A Journey Through China's History. The Dr Wou Kiuan Collection Part 1

View full screen - View 1 of Lot 33. A green jade cong, Neolithic period, Liangzhu culture | 新石器時代 良渚文化 玉琮.

A green jade cong, Neolithic period, Liangzhu culture | 新石器時代 良渚文化 玉琮

Auction Closed

March 22, 07:08 PM GMT

Estimate

25,000 - 35,000 USD

Lot Details

Description

A green jade cong

Neolithic period, Liangzhu culture 

新石器時代 玉琮


Diameter 2⅜ in., 5.9 cm

Sotheby's London, 11th July 1967, lot 55.
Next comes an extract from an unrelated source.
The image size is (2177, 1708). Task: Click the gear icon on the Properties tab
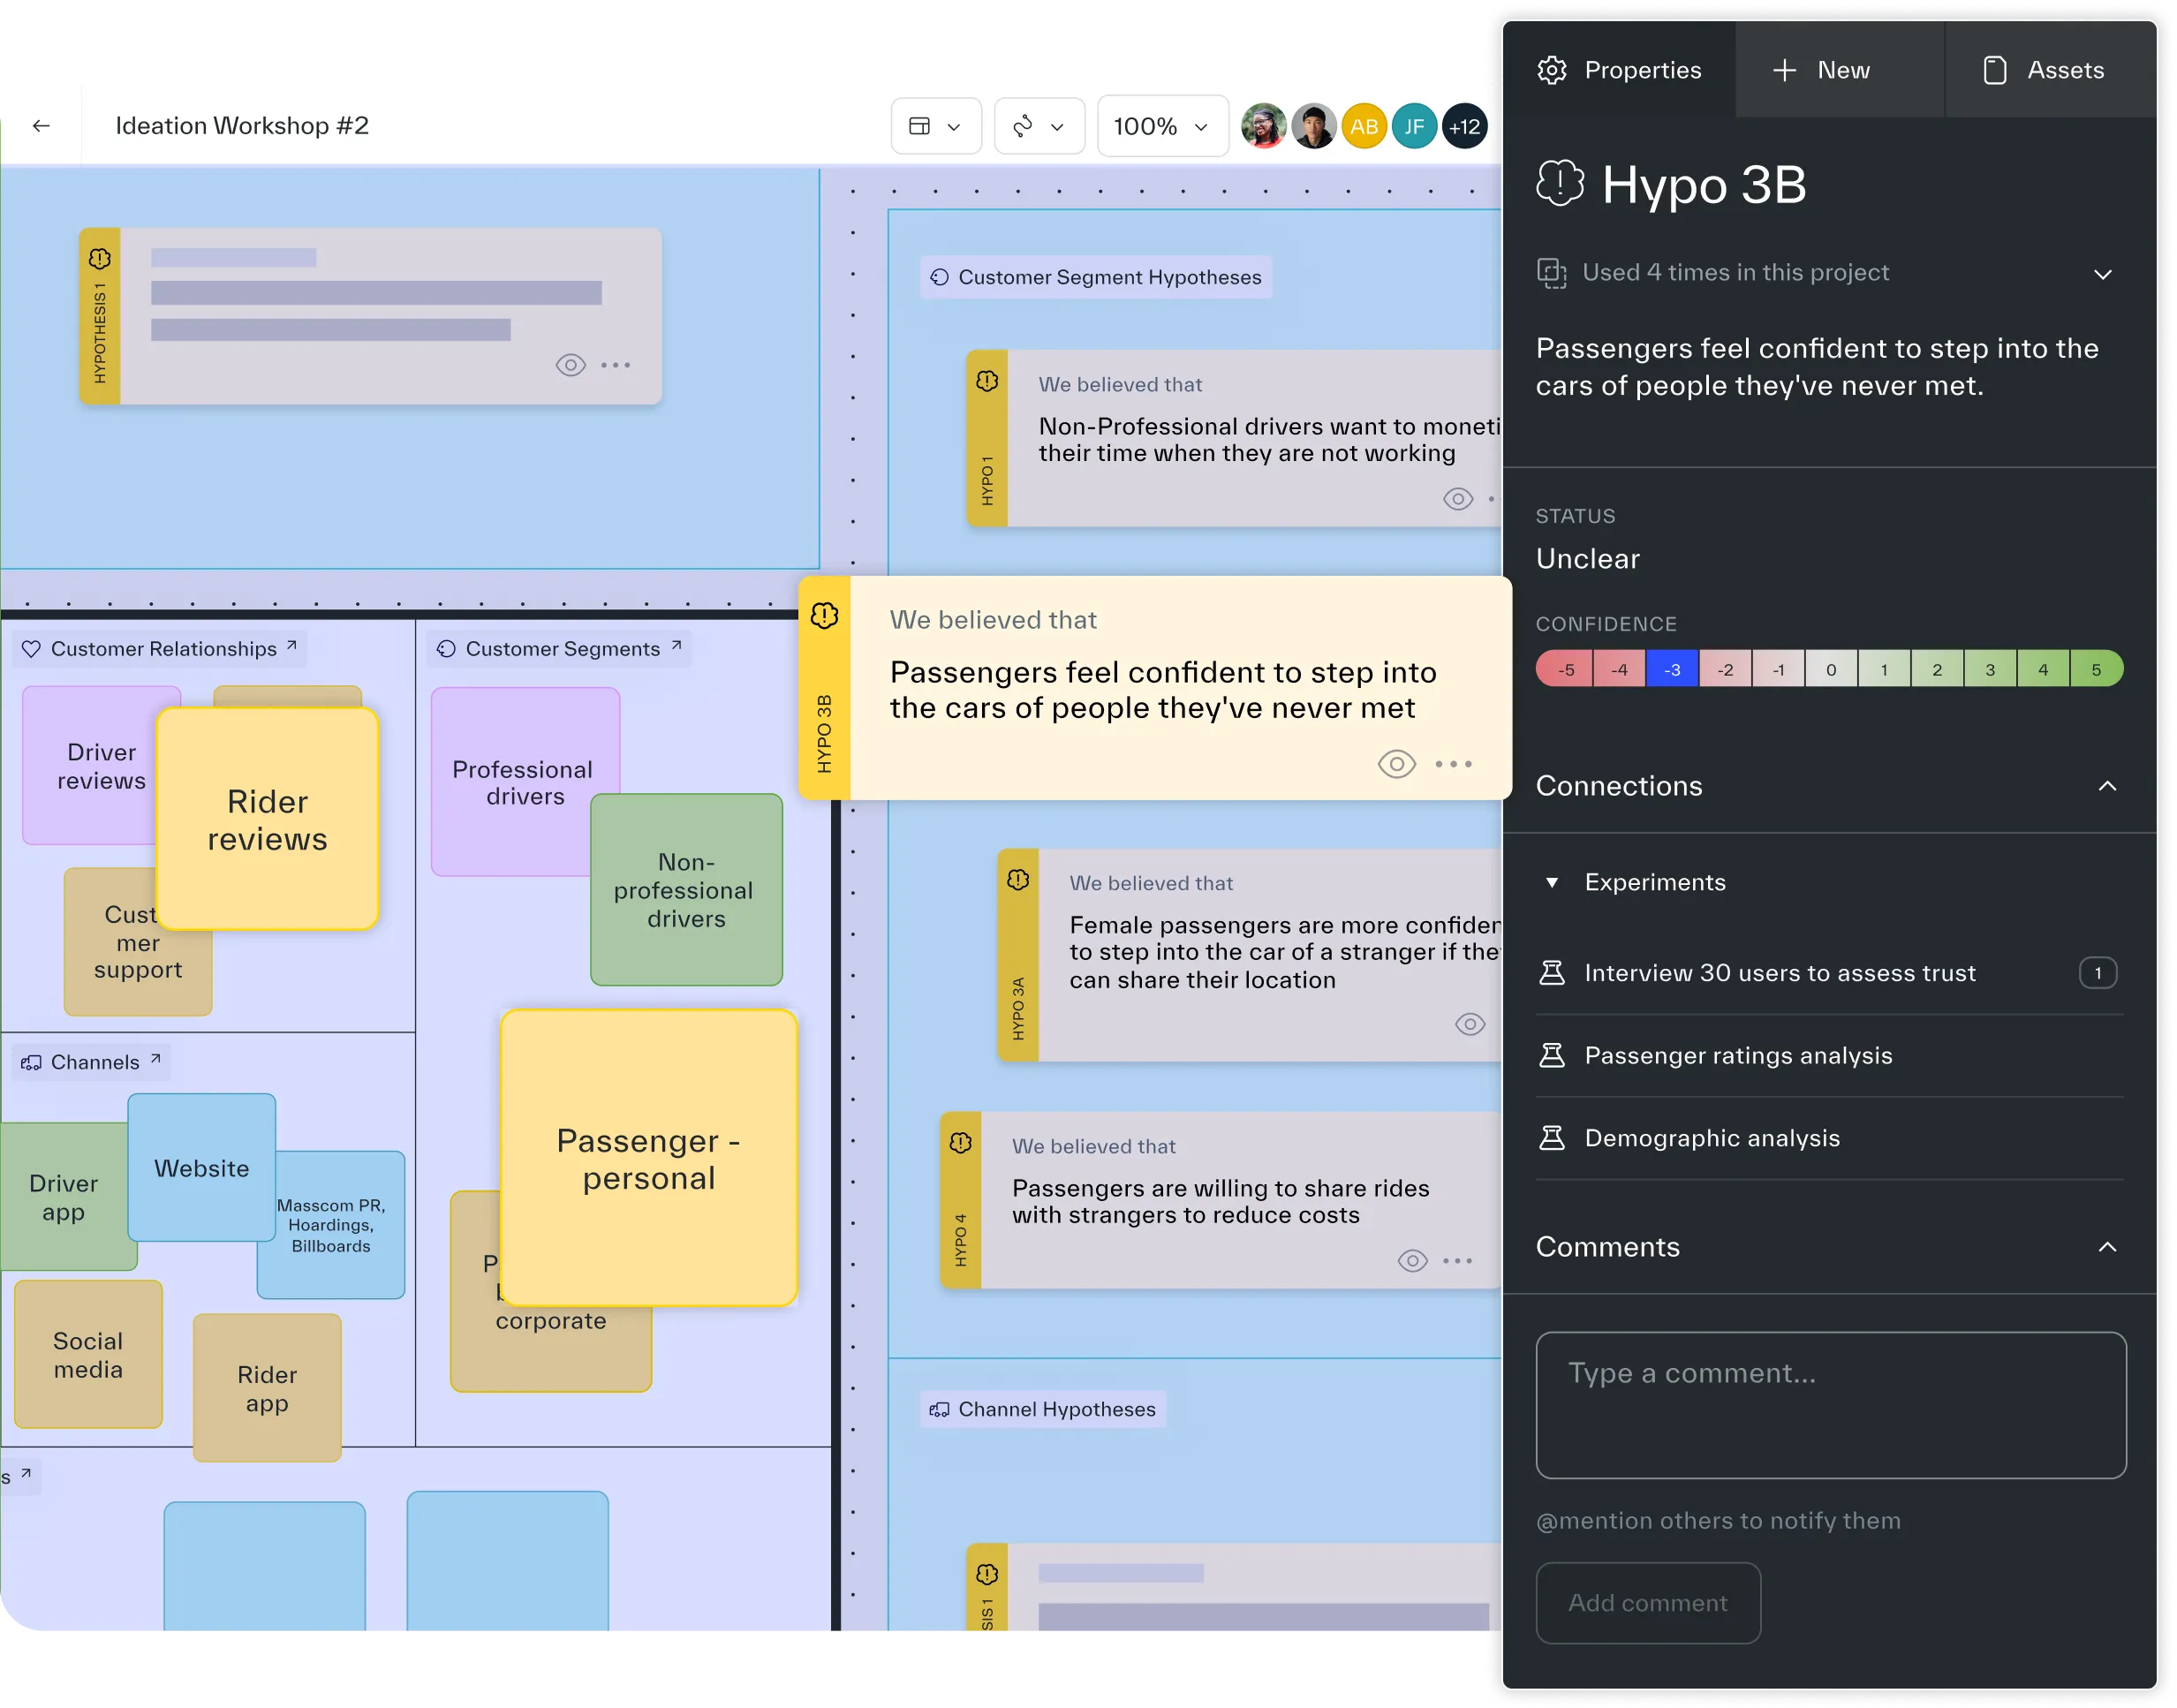(1553, 70)
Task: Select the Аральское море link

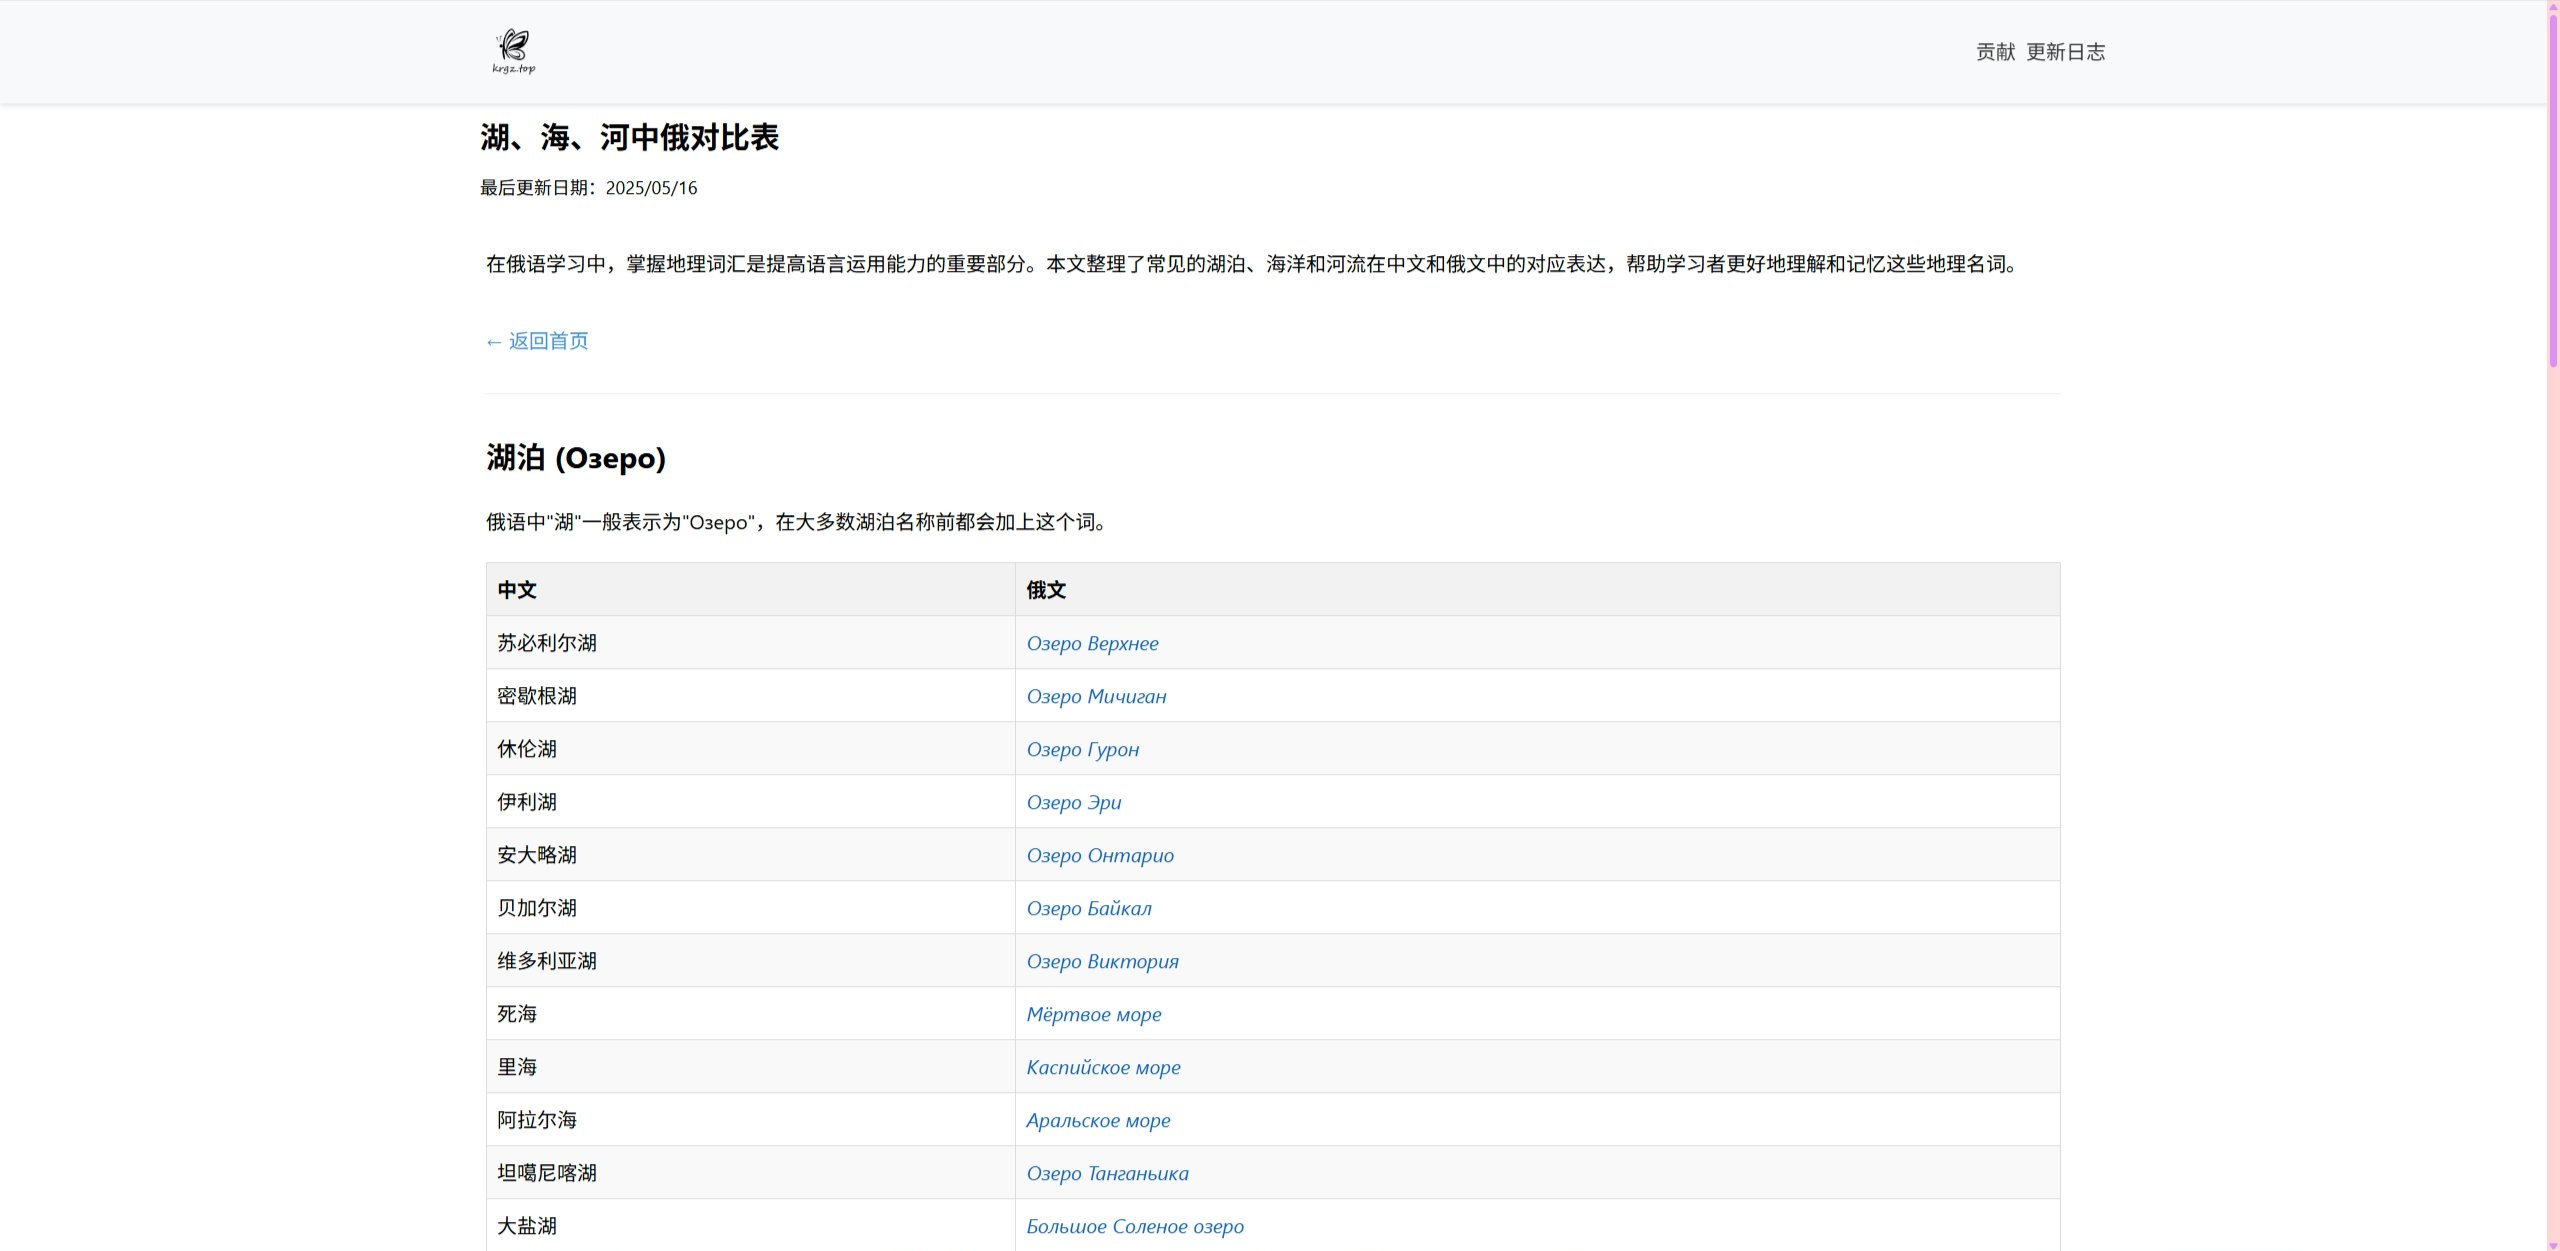Action: click(1098, 1121)
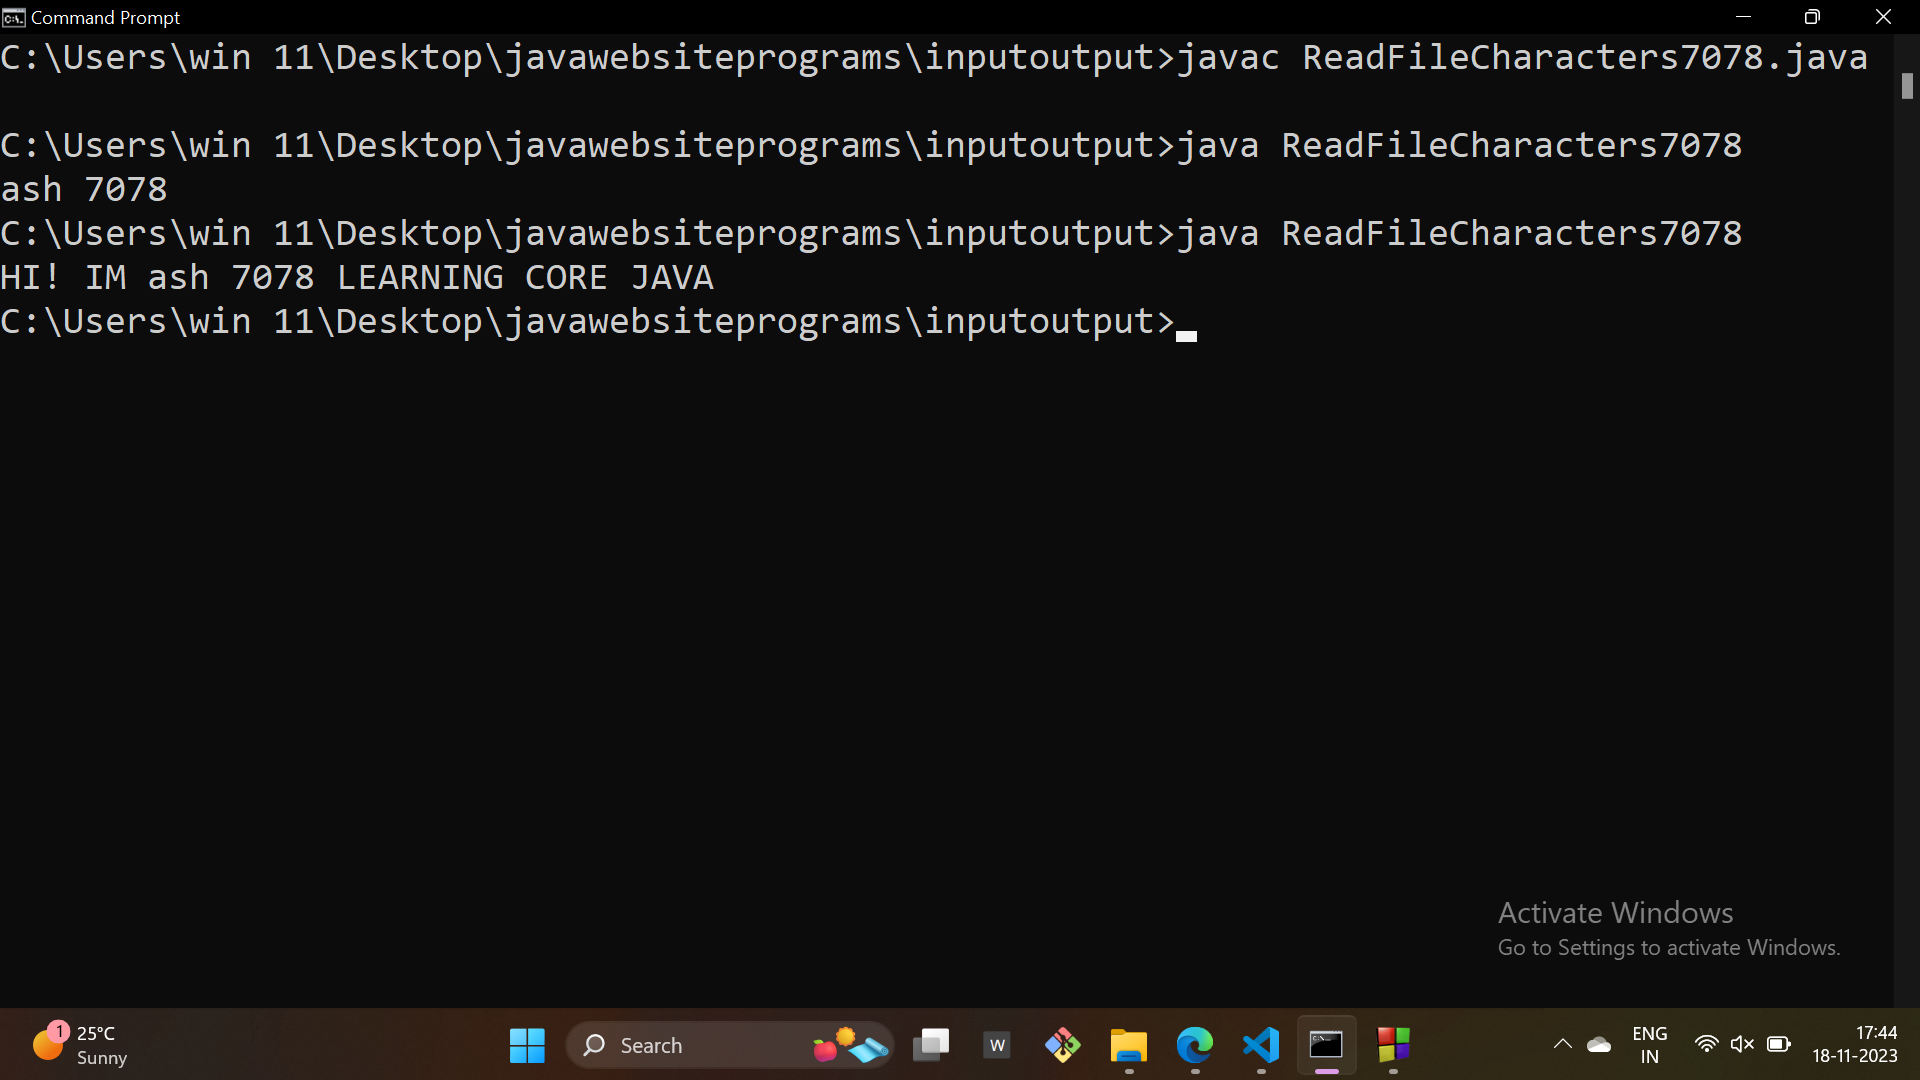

Collection of Dr Wou Kiuan (1910-1997). 

Wou Lien-Pai Museum, 1968-present, coll. no. E.3.3.


倫敦蘇富比1967年7月11日,編號55

吳權博士 (1910-1997) 收藏

吳蓮伯博物院,1968年至今,編號E.3.3

The present lot represents one of the archetypal jade artefacts from the Liangzhu culture (c. 3300-2300 BC). Cong, typically carved with a square outer section around a circular one inside, remain among the most enigmatic objects from ancient China. Excavated in various forms and sizes from Liangzhu burials in southeast China, they appear to have served an important ritual or ceremonial purposes among the elites of this early society, who possessed enough wealth and power to command their production. 


The stylized faces at the corners and the pairs of bulging eyes are characteristics of the jade cong created at the time. See a related example excavated from Daimundun site, Pinghu, Zhejiang Province and now in the Pinghu Museum, illustrated in Gu Fang, The Complete Collection of Unearthed Jades in China, vol. 8: Zhejiang, Beijing, 2005, pl. 42. See also further examples of Liangzhu cong, including a slightly taller example, excavated from Yaoshan, Yuhang, Zhejiang province, now in the Yuhang Museum, Hangzhou, included in the exhibition Liangzhu yu gudai Zhongguo: Yuqi xianshi de wuqian nian wenming / Liangzhu and Ancient China: The 5,000-Year Civilization Demonstrated by Jades, Palace Museum, Beijing, 2019, cat. no. 9; a wider one with a somewhat rough top, excavated from Tomb No. 12 at Yaoshan, also preserved in the Yuhang Museum, illustrated in Gu Fang, op cit, p. 107; and a calcified piece of slightly smaller size, excavated from Fuquanshan, Qingpu, Shanghai, now preserved in the Shanghai Museum, included in the exhibition Gems of Liangzhu Culture: From the Shanghai Museum, Hong Kong Museum of History, Hong Kong, 1992, cat. no. 55.